The impact of elicitors on intracellular Ca2+ levels was evaluated by mixing the elicitors with reconstituted aequorin cells and monitoring the increase in aequorin luminescence. As seen in Fig. 2A, OGA induces an influx of Ca2+ into the cytoplasm that begins immediately following OGA addition and ends within 20 s of its initiation. The peak Ca2+ concentration achieved in the experiment displayed here was 0.67 µM; however, this value varied from 0.28 to 0.9 µM, depending on the responsiveness of the particular flask of cells employed. Mas-7 also induces a rapid increase in cytoplasmic Ca2+, although the magnitude (1.4 µM) and duration of the pulse are much larger than observed with OGA (Fig. 2). Mas-17, an inactive analog of Mas-7, has little effect on aequorin luminescence, confirming that the Mas-7 effect is indeed specific. Osmotic shock, unlike the other elicitors, triggers two contiguous phases of Ca2+ release that last for a total of ~4-5 min (Fig. 2). The peak Ca2+ concentration is 1.34 ± 0.39 µM for the first pulse and 1.44 ± 0.12 µM for the second (n = 5). Interestingly, harpin, even at concentrations sufficient to induce both the burst and the hypersensitive response does not cause an increase in aequorin luminescence, even when the luminescence measurements are extended to 40 min following stimulation. Because the signal to noise ratio in these studies is greater than 50:1 (actual data are shown without any noise reduction), it can be concluded that Ca2+ is not necessary for transduction of the harpin-stimulated oxidative burst.
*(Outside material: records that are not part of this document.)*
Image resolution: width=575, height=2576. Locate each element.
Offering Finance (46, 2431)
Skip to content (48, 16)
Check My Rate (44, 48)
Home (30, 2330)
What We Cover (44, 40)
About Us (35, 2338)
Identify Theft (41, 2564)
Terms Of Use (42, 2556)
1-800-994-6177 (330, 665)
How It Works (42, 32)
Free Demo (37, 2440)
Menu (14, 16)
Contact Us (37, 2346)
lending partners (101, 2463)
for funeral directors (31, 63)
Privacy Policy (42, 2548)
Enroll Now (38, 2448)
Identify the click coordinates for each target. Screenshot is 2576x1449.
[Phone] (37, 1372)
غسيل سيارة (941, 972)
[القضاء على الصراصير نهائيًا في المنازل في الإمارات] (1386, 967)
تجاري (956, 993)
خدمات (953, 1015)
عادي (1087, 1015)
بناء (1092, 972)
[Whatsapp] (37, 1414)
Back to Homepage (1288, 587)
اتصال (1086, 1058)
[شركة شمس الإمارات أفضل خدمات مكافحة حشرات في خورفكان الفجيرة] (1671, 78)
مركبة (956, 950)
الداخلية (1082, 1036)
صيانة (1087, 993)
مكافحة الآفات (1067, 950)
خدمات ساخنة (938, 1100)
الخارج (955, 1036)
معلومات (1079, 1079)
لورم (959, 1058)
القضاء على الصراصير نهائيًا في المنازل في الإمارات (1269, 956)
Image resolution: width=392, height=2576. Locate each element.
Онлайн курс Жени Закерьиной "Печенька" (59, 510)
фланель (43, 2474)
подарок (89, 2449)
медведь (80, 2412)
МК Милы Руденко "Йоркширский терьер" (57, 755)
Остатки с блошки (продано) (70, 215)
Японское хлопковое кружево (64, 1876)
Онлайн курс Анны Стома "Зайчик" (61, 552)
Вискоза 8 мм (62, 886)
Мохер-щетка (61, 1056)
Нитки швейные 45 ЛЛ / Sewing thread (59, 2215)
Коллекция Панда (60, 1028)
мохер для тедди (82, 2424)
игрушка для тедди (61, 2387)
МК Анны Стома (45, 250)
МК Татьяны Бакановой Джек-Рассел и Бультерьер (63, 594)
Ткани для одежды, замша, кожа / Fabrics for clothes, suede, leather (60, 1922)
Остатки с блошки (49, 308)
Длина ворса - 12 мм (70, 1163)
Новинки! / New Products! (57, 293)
Fig. 2. Effect of plant defense elicitors on intracellular Ca2+ concentrations and the oxidative burst. A, coelenterazine-treated cells (0.5 ml) were stimulated with the following elicitors 2 min after the start of stirring: OGA (25 µg/ml), Mas-7 (5 µg/ml), Mas-17 (5 µg/ml), harpin (100 µg/ml), and osmotic shock (1:1 dilution with water). Luminometry was conducted as described under "Experimental Procedures." The traces presented here were chosen from several trials (n >=  5) to best represent the average response. Even though the harpin response is only displayed for 7 min, no increase in luminescence was observed for the full 40-min duration of the experiment. While 25 µg/ml harpin readily activates the oxidative burst in our suspension cultures, 100 µg/ml is required for induction of the hypersensitive response. B, a separate aliquot (1 ml) of the same cells employed in A was simultaneously treated with the same elicitors at the same concentrations at the start of stirring. The oxidative burst triggered by these elicitors was monitored using the fluorimeteric assay described under "Experimental Procedures."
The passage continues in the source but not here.